A very simple example C program using this feature:

--------------------------
#include <stdio.h>

register int R1 __asm__ ("esi");

int main(void)
{
  R1 = 3;
  printf("register: %d\n", R1);
  R1 *= 2;
  printf("register: %d\n", R1);
  return 0;
}
--------------------------

llvm-gcc doesn't compile this program correctly, although according to
the llvm-gcc release notes this extension was first supported by llvm-
gcc in 1.9.

This program actually works for me if you build with -O, but it looks like it is an accident that it works :). The implementation in llvm-gcc could definitely be fixed in this case.
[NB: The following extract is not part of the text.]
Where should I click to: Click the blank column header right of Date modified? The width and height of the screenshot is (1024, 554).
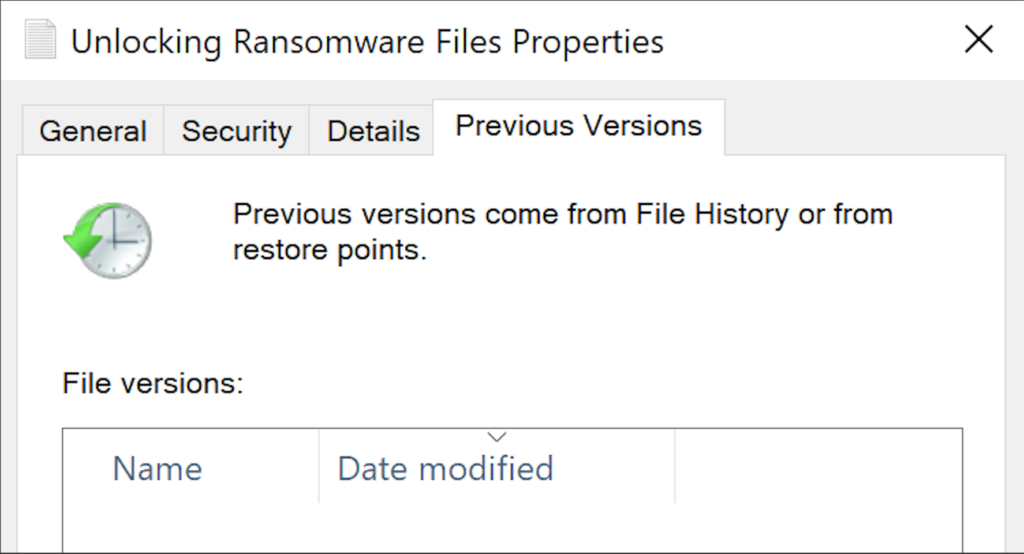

However, the more interesting example wouldn't work: if printf were some other function and you read ESI in it.

If it were important to me to implement this, I'd implement this extension by adding a new custom calling convention to the X86 backend that always passed the first i32 value in ESI and always returned the first i32 value in ESI. Given that, you could lower the above code to something like this pseudo code:

{i32,i32} @main(i32 %in_esi) {
   %esi = alloca i32
   store in_esi -> esi

   store 3 -> esi

   esi1 = load esi
   {esi2, dead} = call @printf(esi1, "register: %d\n", esi1);
   store esi2 -> esi

   esi3 = load esi
   esi4 = esi3*2
   store esi4 -> esi

   esi5 = load esi
   {esi6, dead} = call @printf(esi5, "register: %d\n", esi5);
   store esi6 -> esi

   esi7 = load esi
   ret {esi7, 0}
}

Each of printf and main would be marked with the custom CC. After running mem2reg on this, you'd get:

{i32,i32} @main(i32 %in_esi) {
   {esi2, dead} = call @printf(3, "register: %d\n", 3);
   esi4 = esi2*2
   {esi6, dead} = call @printf(esi4, "register: %d\n", esi4);
   ret {esi6, 0}
}

When lowered at codegen time, the regalloc would trivially eliminate the copies into/out-of ESI and you'd get the code you desired.

No, I don't know of anyone planning to implement this, but it is conceptually quite simple :slight_smile:

-Chris

Interestingly (to me at least :), there is no guarantee that this value
be in the physreg at a random point in the function.

Yep, also interesting to me though :).

If it were important to me to implement this, I'd implement this
extension by adding a new custom calling convention to the X86 backend
that always passed the first i32 value in ESI and always returned the
first i32 value in ESI.

Yeah that was my line of thinking as well. Thanks for the detailed response.

~ David